Capecchi Wins 2007 Nobel Prize in Physiology or Medicine
Learn More about Mario Capecchi's research.
Mario R. Capecchi talks with his hands, often holding a pencil, sharpened to a fine point, with which he translates his ideas into lines and letters on a sheet of paper.
"A habit," admits Capecchi, who dismisses the marks as "doodles."
But the arrows unraveling from a circle into a straight line aren't aimless scribbles. They describe homologous recombination, the technology Capecchi pioneered in his molecular genetics lab at the University of Utah that has revolutionized mammalian biology--and was almost erased by the National Institutes of Health (NIH).
In 1980, when Capecchi submitted a grant application to the National Institutes of Health that included experiments testing the feasibility of gene targeting in mammalian cells, peer reviewers were skeptical about the probability of success for this part of his proposal and thought that other experiments he planned would be more fruitful. But Capecchi, distinguished professor of human genetics at the School of Medicine, investigator at the Howard Hughes Medical Institute and distinguished professor of biology, had been drawn to molecular biology because of the aura of possibility. He received NIH funding for all of the projects, which enabled him to carry out the mammalian gene targeting experiments, and persevered.
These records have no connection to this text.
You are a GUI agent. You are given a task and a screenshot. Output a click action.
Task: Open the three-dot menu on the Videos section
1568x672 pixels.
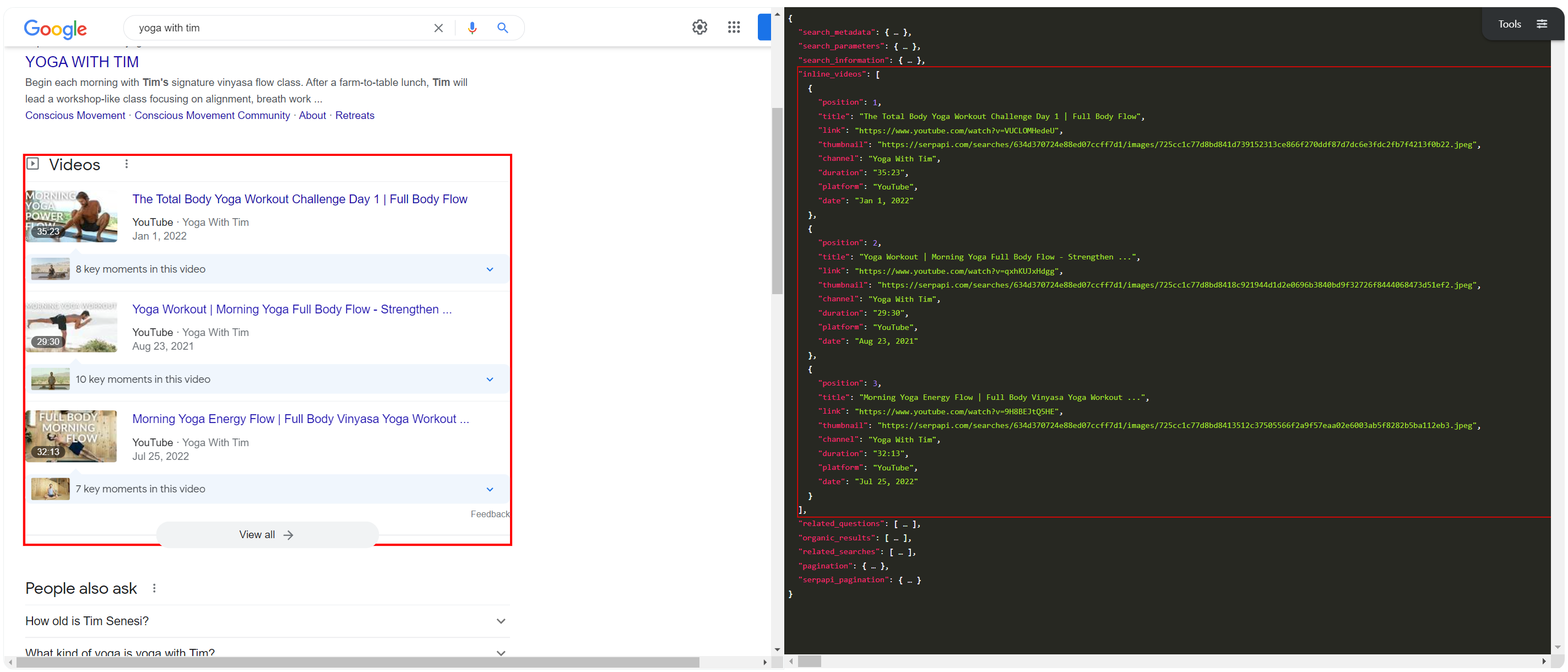point(126,164)
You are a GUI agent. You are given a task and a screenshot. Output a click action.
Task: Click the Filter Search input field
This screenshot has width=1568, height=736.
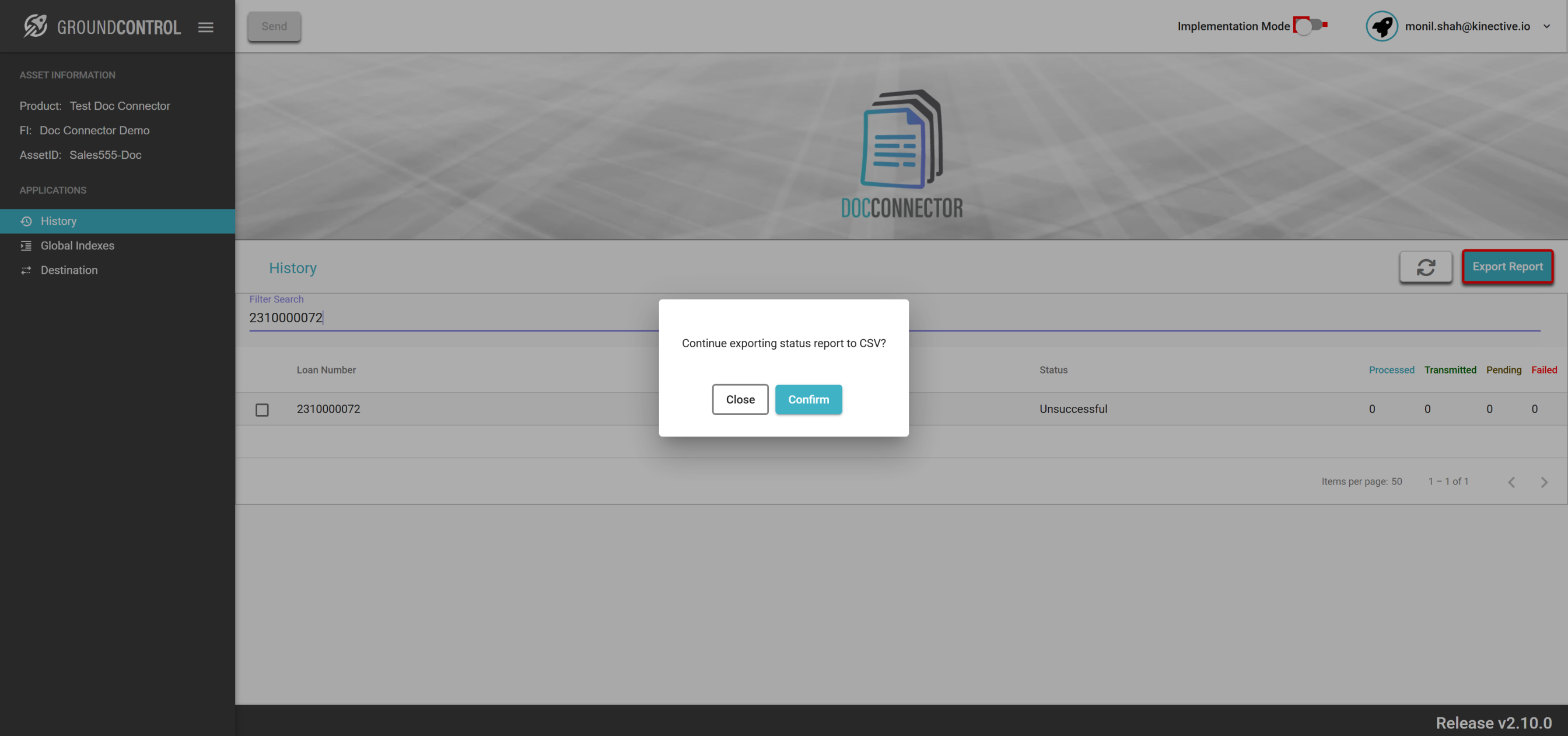coord(450,318)
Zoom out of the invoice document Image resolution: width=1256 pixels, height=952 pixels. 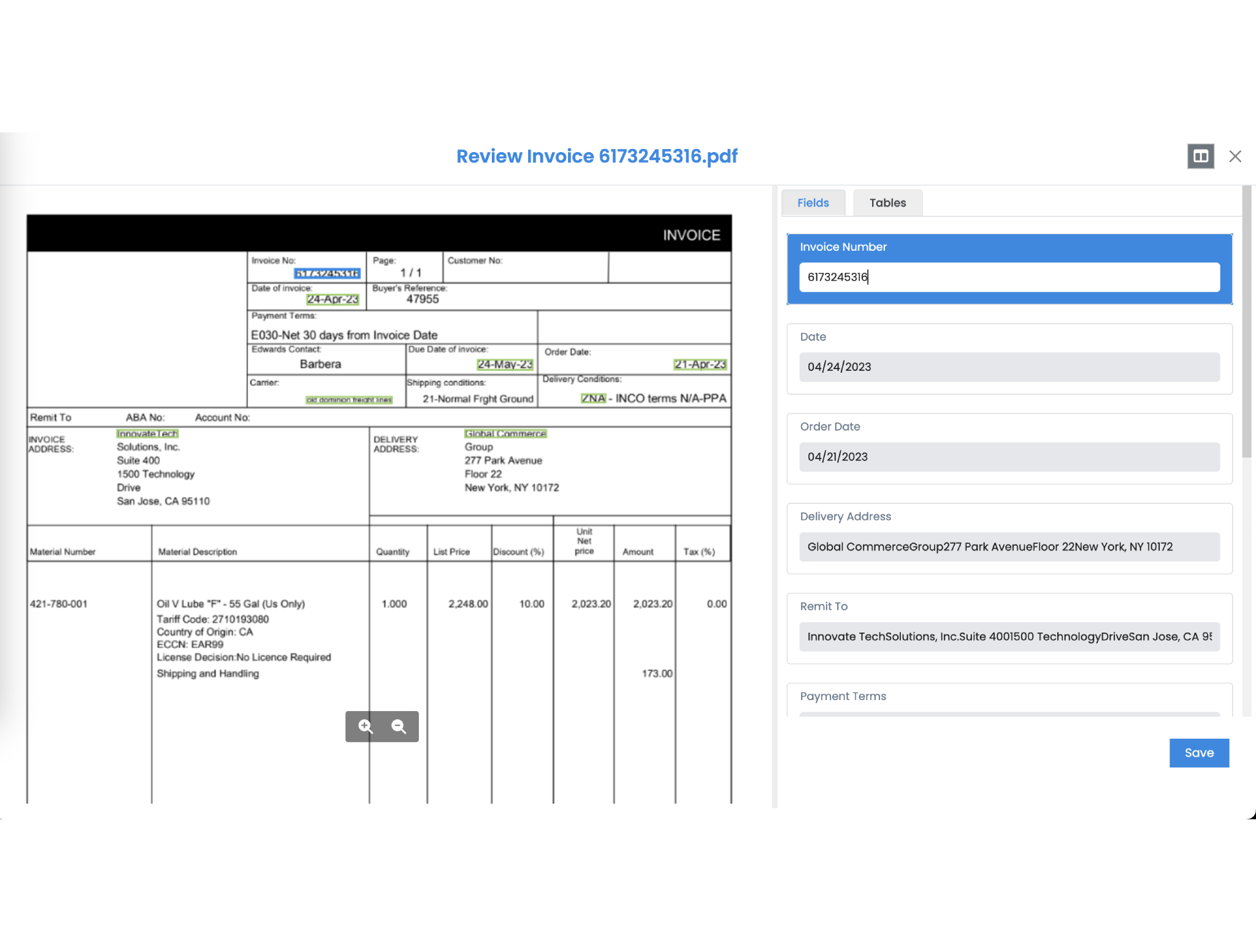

Perseverance is a common theme in stories of great achievements. Adversity can be the incentive an individual needs to forge ahead. Besides, bravado characterized the field of molecular biology when Capecchi entered it as a graduate student at Harvard University in the 1960s. His career, like the new discipline, was nurtured by the legendary figure of James D. Watson, who, along with Francis Crick, determined the structure of DNA.
But Capecchi doesn't bear the reputedly brash manner of his mentor. He is a quiet-spoken man who contemplates his thoughts before they become words--or sketches on a sheet of paper. He adds no flourishes to the lines of his diagrams, no dramatic descriptions to the narrative of his life. Perhaps it is this sense of understatement that draws one's attention to the line running down the side of the paper.
Capecchi's pencil zigzagged as he recounted wandering, homeless, for four years from the north of Italy, where his mother left him with friends before she was deported to a Nazi concentration camp, to the south, where she found him after World War II in a hospital.
"It is not clear whether those early childhood experiences contributed to whatever successes I have enjoyed or whether those achievements were attained in spite of those experiences," Capecchi told an audience in Japan when he accepted the prestigious 1996 Kyoto Prize in Basic Sciences for his discovery of gene targeting. "When dealing with human life, we cannot do the appropriate controls. Could such experiences have contributed to psychological factors such as self-reliance, self-confidence or ingenuity?"
Capecchi is reluctant to draw a bold line linking these as cause and effect, but neither does he cross them out. He may be a geneticist who uses probability theory to calculate the outcomes of experiments, but he also is an individual whose personal life proves that, while some events are not probable, anything is possible.